» **Directions for this task**: Please give every line below again exactly, but not its pictures.

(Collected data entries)

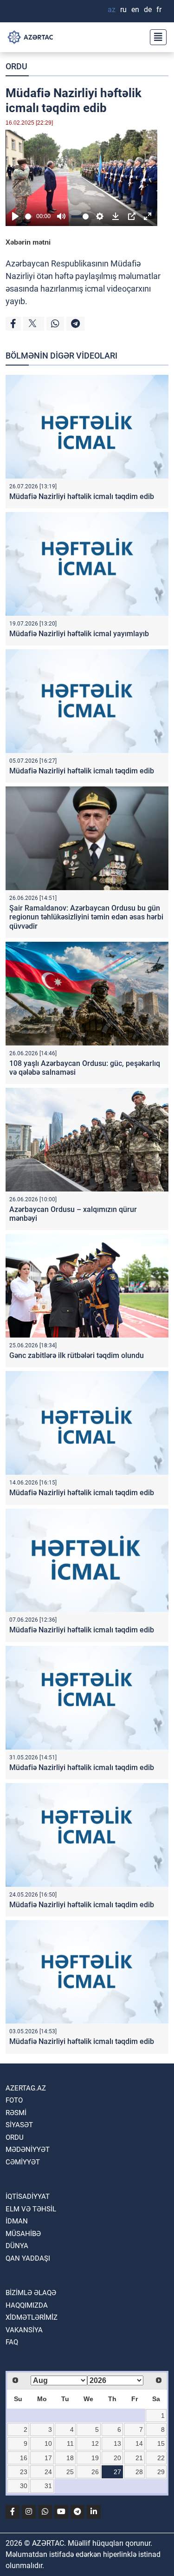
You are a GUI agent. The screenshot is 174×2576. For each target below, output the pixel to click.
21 (139, 2458)
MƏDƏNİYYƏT (28, 2149)
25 (70, 2472)
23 (23, 2472)
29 (161, 2472)
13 (117, 2443)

» **Exercise result**:
You are a GUI agent. The screenshot is 174×2576. For each target below, output the pixel to click.
21 (139, 2458)
MƏDƏNİYYƏT (28, 2149)
25 (70, 2472)
23 (23, 2472)
29 (161, 2472)
13 (117, 2443)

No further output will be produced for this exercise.